The project centred on designing the mobile interface for a fintech company's iOS application, with a specific mandate: design and optimise the "Drawing Tools" section. This feature set lets users annotate financial charts and data views directly on their device, drawing lines, marking key levels, and customising visual indicators in real time.
The challenge was balancing the precision demanded by financial professionals with the ergonomic constraints of a touchscreen. Every interaction had to feel deliberate and accurate, while remaining fluid enough for fast-moving market conditions. The full screen set spanned the home view, navigation menu, core drawing canvas, and a complete suite of tool-state variants, thin, medium, dashed, dotted, and colour-coded line options.
An interactive prototype was produced alongside the static screens, enabling the client to test and refine drawing tool interactions before committing to development. Compressing the feedback loop and arriving at a validated solution faster.
Designing for fintech users, particularly those working with chart annotation, requires understanding a domain-specific mental model that differs sharply from general consumer apps. I audited leading financial platforms on iOS, mapping how professional-grade drawing tools were implemented, where they fell short on mobile, and what conventions were so entrenched that deviating from them would introduce friction.
Apple Human Interface Guidelines formed the baseline, but fintech use cases pushed beyond standard HIG patterns. Particularly around touch target sizing for precise annotation and tool state persistence between sessions. These became the guiding constraints for every design decision.
Research
The drawing tool section involves a deceptively high number of states: idle canvas, active drawing, line selection, edit mode, style panel (open and closed), and individual property controls for line weight, style, and colour. Each state transition was mapped before any screen was designed, ensuring no interaction was left undefined.

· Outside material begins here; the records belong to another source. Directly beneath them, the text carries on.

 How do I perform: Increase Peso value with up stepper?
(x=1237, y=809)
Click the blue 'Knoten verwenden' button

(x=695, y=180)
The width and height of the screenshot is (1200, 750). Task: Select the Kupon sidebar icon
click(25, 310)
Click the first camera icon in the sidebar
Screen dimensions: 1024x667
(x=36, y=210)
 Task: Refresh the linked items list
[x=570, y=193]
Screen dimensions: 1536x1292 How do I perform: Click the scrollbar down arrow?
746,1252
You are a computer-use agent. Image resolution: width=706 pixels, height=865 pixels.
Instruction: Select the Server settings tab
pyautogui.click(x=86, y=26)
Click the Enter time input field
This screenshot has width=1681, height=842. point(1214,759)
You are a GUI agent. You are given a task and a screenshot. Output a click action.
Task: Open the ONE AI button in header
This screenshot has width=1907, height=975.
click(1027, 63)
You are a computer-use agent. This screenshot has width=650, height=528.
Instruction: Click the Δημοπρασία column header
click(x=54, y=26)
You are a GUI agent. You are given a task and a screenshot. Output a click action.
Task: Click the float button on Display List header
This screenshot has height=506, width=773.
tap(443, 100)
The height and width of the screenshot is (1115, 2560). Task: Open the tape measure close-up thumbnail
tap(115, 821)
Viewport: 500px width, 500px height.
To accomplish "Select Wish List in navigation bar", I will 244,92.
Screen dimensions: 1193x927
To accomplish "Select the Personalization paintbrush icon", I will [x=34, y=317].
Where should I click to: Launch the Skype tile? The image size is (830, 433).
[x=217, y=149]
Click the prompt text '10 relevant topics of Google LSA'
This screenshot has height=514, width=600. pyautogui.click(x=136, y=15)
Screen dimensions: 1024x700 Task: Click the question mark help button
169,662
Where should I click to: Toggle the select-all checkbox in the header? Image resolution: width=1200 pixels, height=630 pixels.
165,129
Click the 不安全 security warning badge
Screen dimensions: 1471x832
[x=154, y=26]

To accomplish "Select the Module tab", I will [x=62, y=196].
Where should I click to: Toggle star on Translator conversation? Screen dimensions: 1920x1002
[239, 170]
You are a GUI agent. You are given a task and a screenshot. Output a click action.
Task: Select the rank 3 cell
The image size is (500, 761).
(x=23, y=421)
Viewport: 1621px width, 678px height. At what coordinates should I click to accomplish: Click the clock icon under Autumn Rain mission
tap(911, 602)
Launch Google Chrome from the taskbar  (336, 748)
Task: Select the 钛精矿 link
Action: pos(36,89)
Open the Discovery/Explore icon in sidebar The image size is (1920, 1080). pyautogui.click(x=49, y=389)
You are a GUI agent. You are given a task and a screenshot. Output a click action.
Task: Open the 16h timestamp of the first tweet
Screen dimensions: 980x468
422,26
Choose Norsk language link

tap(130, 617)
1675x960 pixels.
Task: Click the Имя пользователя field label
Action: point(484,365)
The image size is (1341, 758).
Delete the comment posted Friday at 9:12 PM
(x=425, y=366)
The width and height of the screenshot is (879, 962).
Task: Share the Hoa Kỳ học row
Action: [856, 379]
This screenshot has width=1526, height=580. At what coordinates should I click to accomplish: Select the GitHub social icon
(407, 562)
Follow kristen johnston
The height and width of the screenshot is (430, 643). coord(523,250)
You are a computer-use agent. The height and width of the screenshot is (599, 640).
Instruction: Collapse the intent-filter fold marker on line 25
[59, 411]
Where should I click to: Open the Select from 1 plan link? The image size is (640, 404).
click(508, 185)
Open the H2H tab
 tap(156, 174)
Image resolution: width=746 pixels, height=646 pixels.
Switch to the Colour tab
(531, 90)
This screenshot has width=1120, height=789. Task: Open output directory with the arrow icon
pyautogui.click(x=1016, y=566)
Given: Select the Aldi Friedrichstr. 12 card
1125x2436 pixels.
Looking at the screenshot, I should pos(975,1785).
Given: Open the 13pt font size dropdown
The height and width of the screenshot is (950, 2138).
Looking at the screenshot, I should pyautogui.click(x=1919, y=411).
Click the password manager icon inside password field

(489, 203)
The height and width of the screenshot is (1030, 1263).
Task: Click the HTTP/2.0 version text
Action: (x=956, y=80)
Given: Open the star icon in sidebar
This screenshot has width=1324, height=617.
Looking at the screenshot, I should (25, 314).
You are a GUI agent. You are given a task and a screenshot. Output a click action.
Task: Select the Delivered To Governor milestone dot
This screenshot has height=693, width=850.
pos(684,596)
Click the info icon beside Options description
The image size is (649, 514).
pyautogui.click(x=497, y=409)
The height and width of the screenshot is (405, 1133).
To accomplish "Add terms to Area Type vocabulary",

The flow from the home screen through the menu into the drawing canvas and back out again without losing work. Was treated as a primary journey and stress-tested for edge cases: accidental navigation, interrupted sessions, and simultaneous gestures on a financial chart.
UX Flow
The visual design adheres to iOS standards while reflecting the high-stakes context of financial tooling, dark backgrounds to reduce eye strain during extended sessions, accent colours used exclusively for functional signalling rather than decoration, and a typographic system that prioritises numerical legibility at small sizes.
Ten distinct screens were designed to pixel-perfect standard: the home view, menu, primary drawing canvas, edit mode, editing panel, and five line-style variants (thin, medium, dashed, dotted, and purple). Each variant demonstrates the full consistency of the design system under different tool states.
UI Design
An interactive Figma prototype connected all ten screens into a testable experience, replicating the drawing tool flow as closely as a static prototype allows. The client team used this to walk through the end-to-end interaction on real devices, surfacing usability issues that would have been invisible in a static review.
Two rounds of prototype testing resulted in targeted refinements to the tool selection panel and the edit/confirm interaction. Changes that were straightforward to make in design but would have been costly to revisit post-development. The validated prototype became the direct handoff artefact for the iOS engineering team.